‘Bambi’: The Disney movie Quentin Tarantino called “horrifying”

If anyone knows a thing or two about horror movies, then it’s certainly Quentin Tarantino. In reality, the Pulp Fiction and Kill Bill director knows most things about most movie genres, but he has previously detailed an admiration for horror cinema quite unlike any of his contemporaries.

Among Tarantino’s favourite horror films are those from the likes of Takashi Miike, John Carpenter, Tobe Hooper and William Friedkin. Tarantino himself has never made a direct horror movie per se, but many of his films tap into the tropes and motifs of horror, proving his love for admiration.

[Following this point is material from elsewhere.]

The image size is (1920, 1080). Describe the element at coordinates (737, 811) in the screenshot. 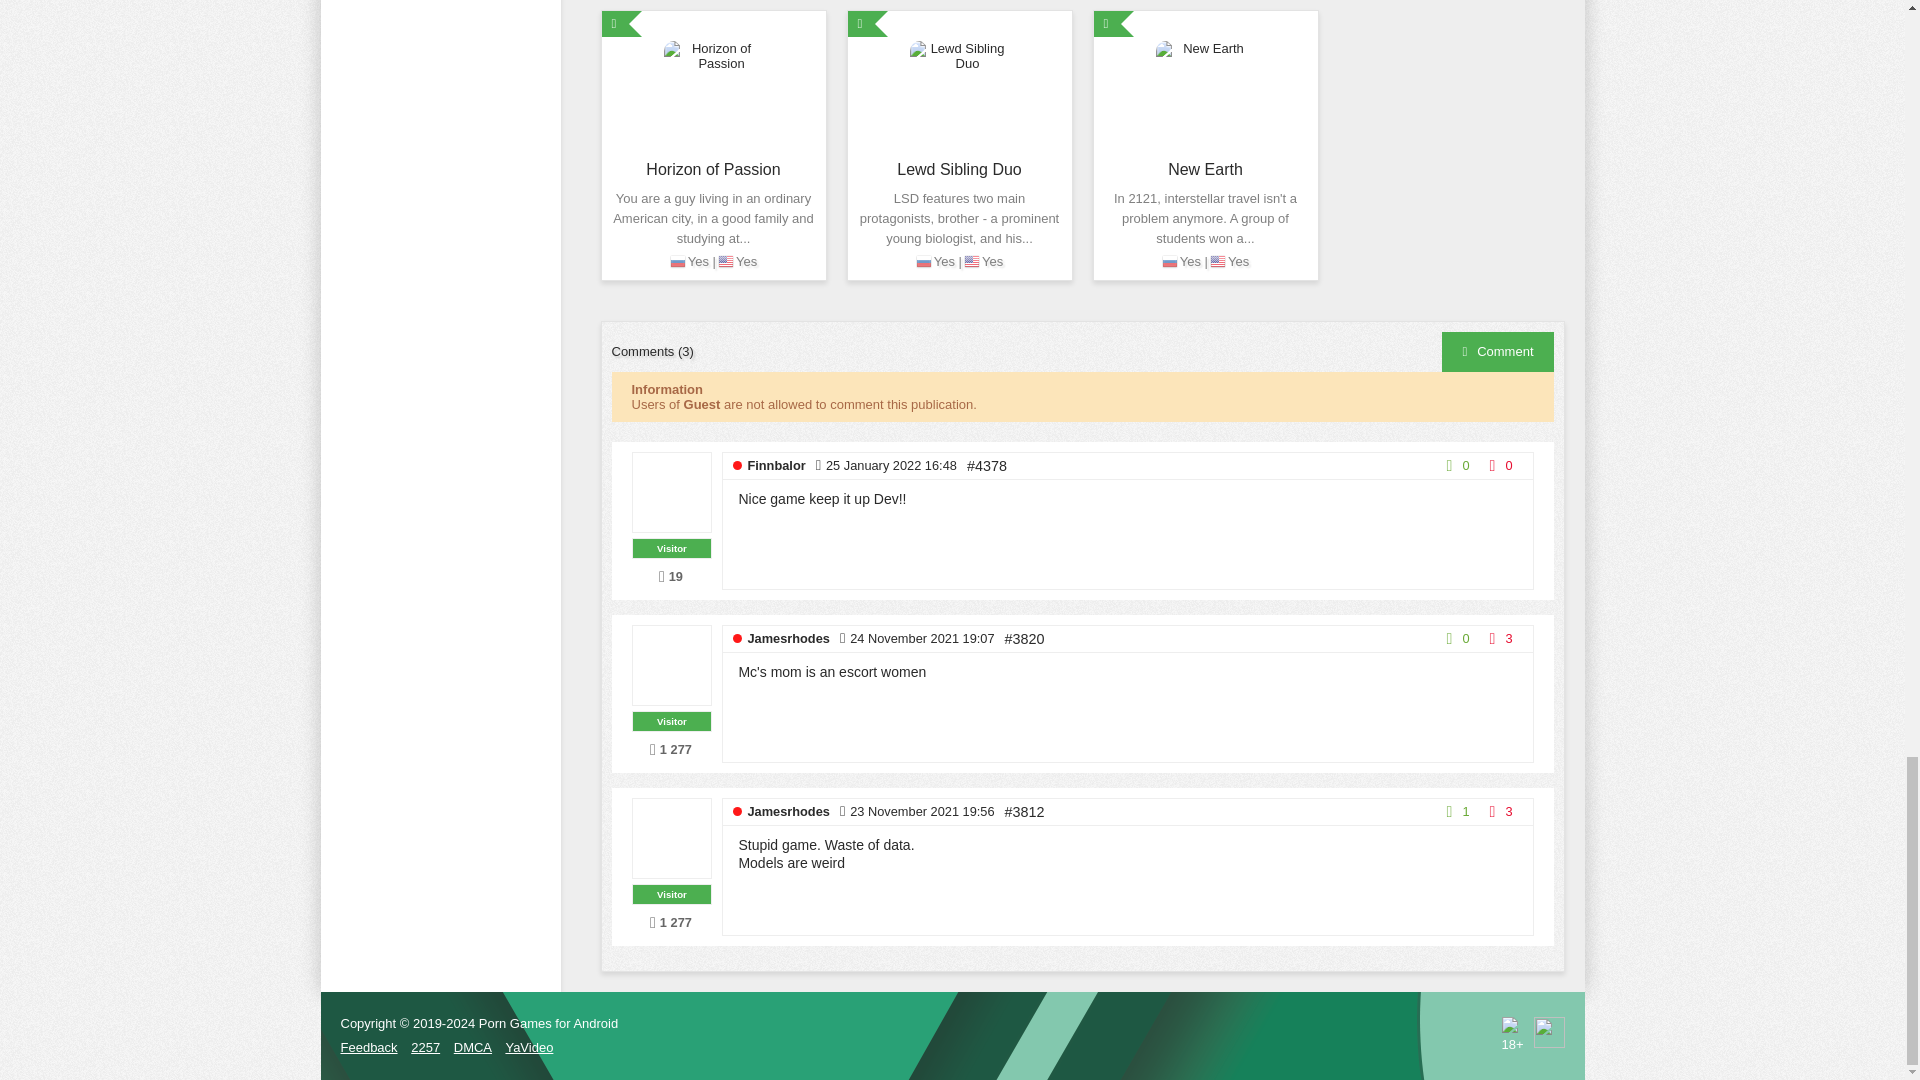

I see `offline` at that location. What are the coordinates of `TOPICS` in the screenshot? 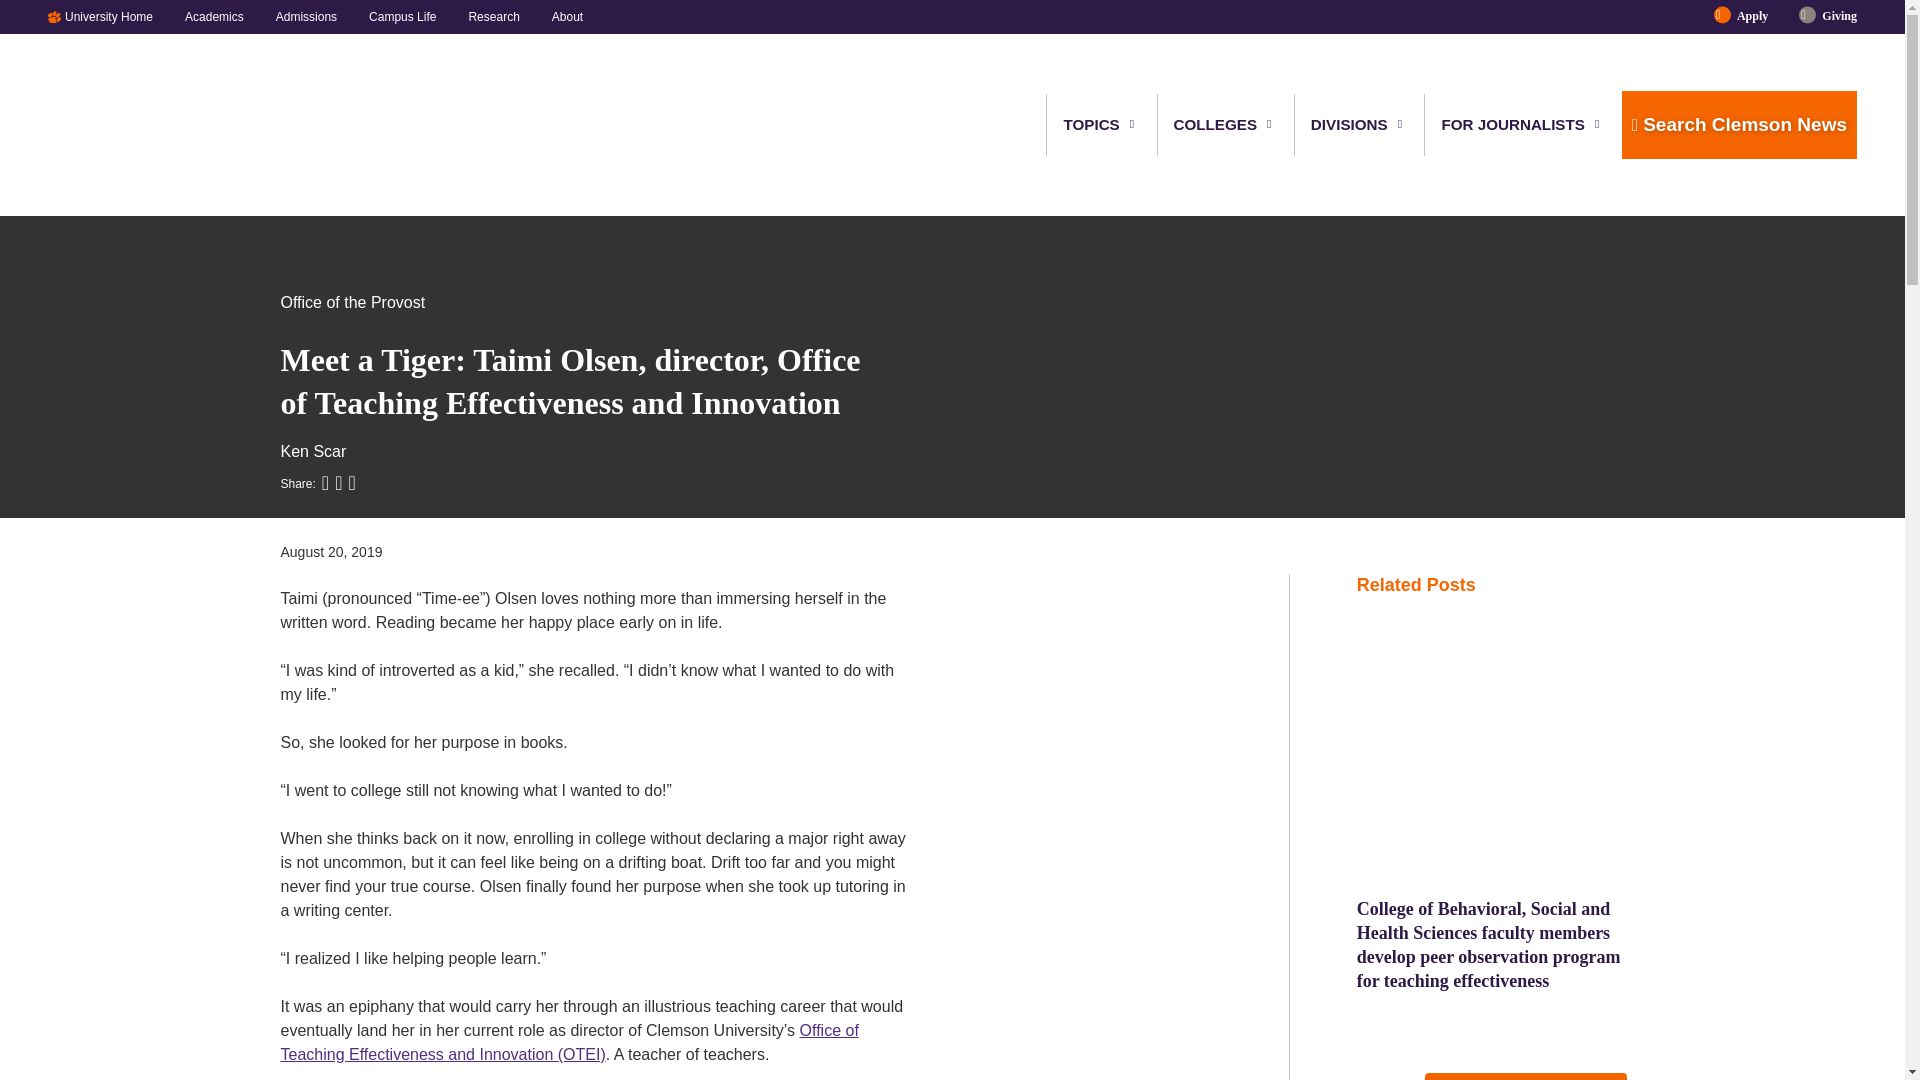 It's located at (1092, 124).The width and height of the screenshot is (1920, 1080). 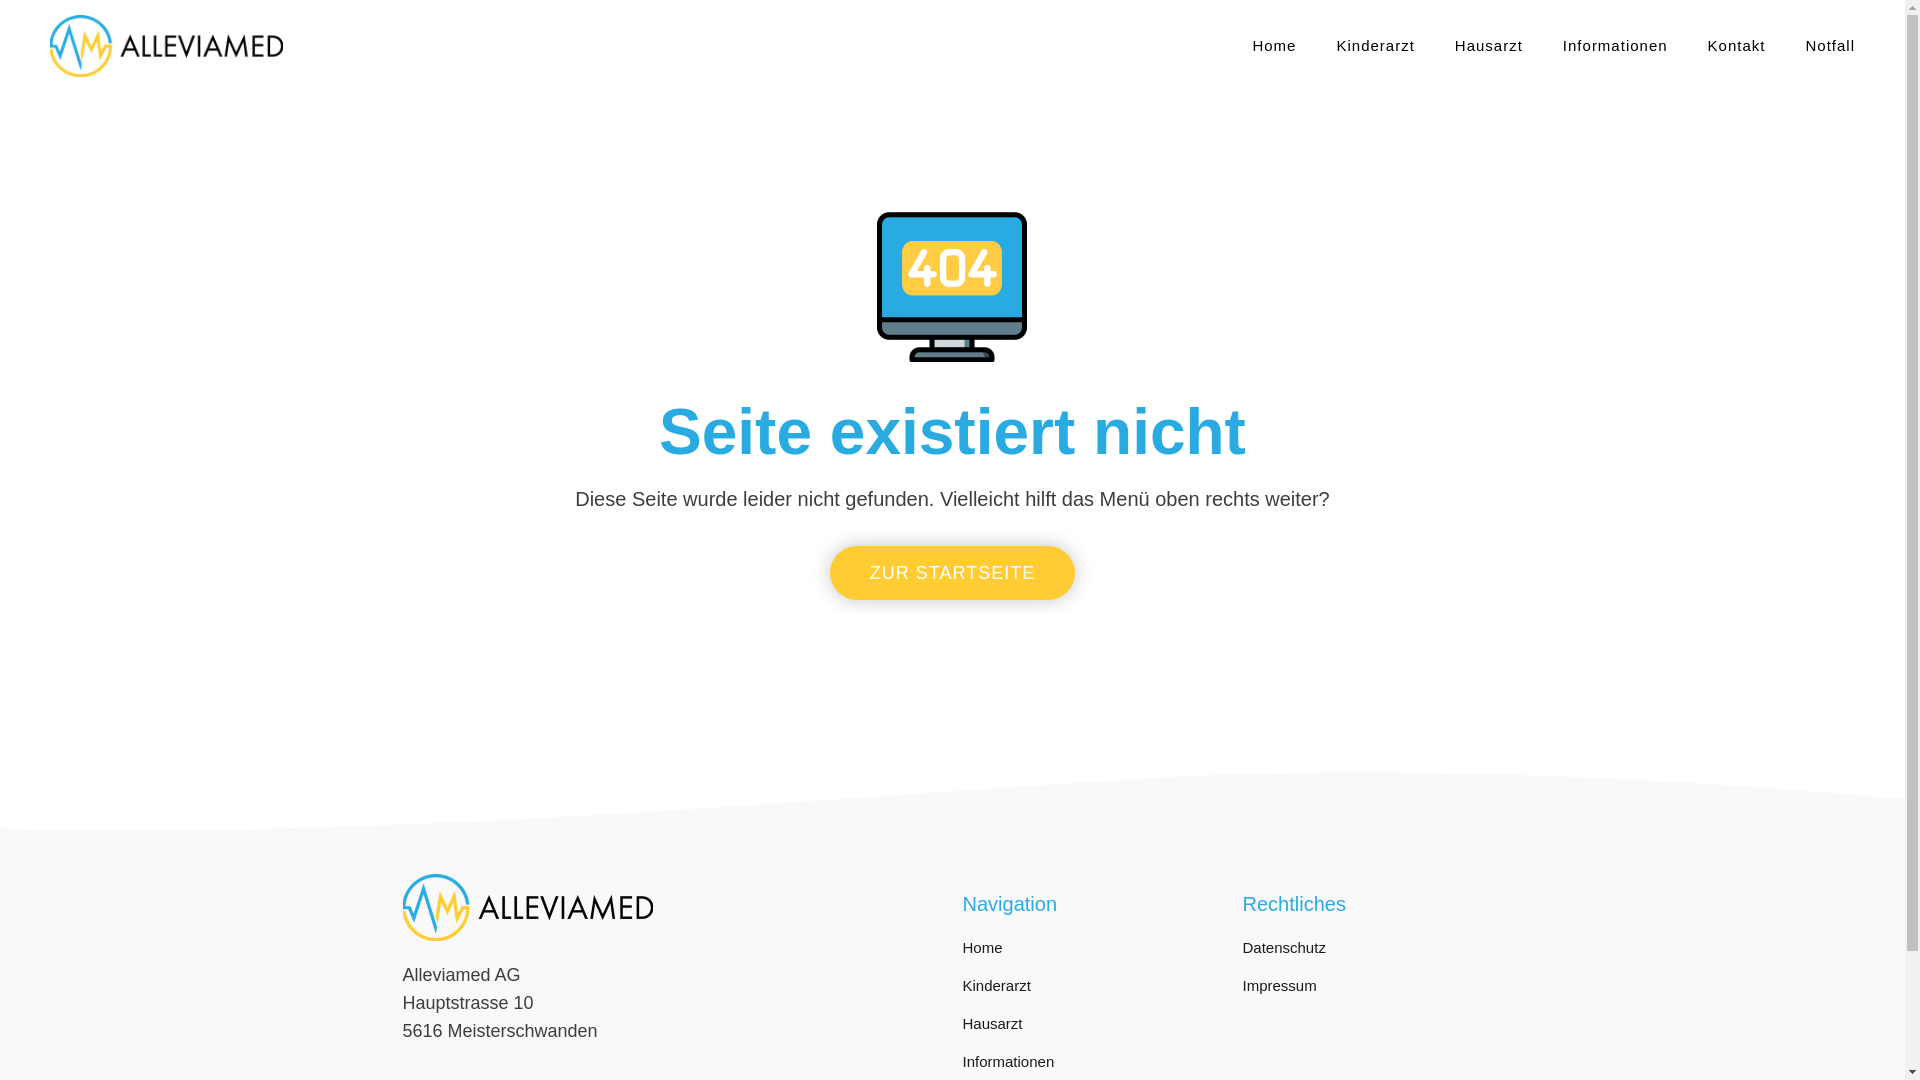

Interestingly, even shockingly perhaps, the film that had the most “horrifying” impact on Tarantino isn’t a horror movie at all, but rather a beloved animated film by Disney. While Tarantino has made his way through many of the most shocking pieces of cinema of all time, it was the 1942 film Bambi that left the deepest impression.

Discussing the film in his book Cinema Speculation, Tarantino said of Bambi, “Bambi getting lost from his mother, her being shot by the hunter, and that horrifying forest fire upset me like nothing else I saw in the movies.” In fact, it wasn’t until Tarantino saw Wes Craven’s 1972 rape/revenge film The Last House on the Left that “anything came close” to the horrors of Bambi.

Bambi tells the likes of the titular white-tailed deer, his parents and friends, including a rabbit called Thumper and a skunk called Flower. The film is famous for a heartbreaking scene in which Bambi loses his mother and eventually finds that she has been killed by hunters. According to Tarantino, Bambi is akin to Craven’s film that tells of the abduction, rape and torture of a teenager and the subsequent quest for revenge by her parents.

Tarantino admitted that the scenes from Bambi have been “fucking up children for decades.” Still, the director wanted to explain exactly why the Disney film affected him “so traumatically”. He began by pointing out that Bambi seeing his mother die “hits every kid right where they live”.

Going deeper, though, Tarantino explained that it was the sudden turn towards tragedy that makes such scenes in Bambi so harrowing. “The TV spots really didn’t emphasize the film’s true nature,” he said. “Instead, they concentrated on the cute Bambi and Thumper antics. Nothing prepared me for the harrowing turn of events to come.”

When Tarantino finally saw the traumatising scene of Bambi, he said his little brain screamed “the five-year-old version of ‘What the fuck is happening?’” Had the rest of Bambi been even remotely violent, then the young Tarantino might have been prepared for the harrowing scene in which Bambi loses his mother, but the fact that the first half of the film is most happy and playful meant that it came as a huge shock.

Indeed, Bambi is one of those films that introduces children to the concept of death for the first time, or as Tarantino puts it, it has been “fucking up children for decades”. Still, the director, in his typical hyperbolic manner, went some way to suggest that the film is as horrifying and traumatising as Wes Craven’s The Last House on the Left, which, considering its content, was banned in the United Kingdom until 2002 and failed to be certified for release.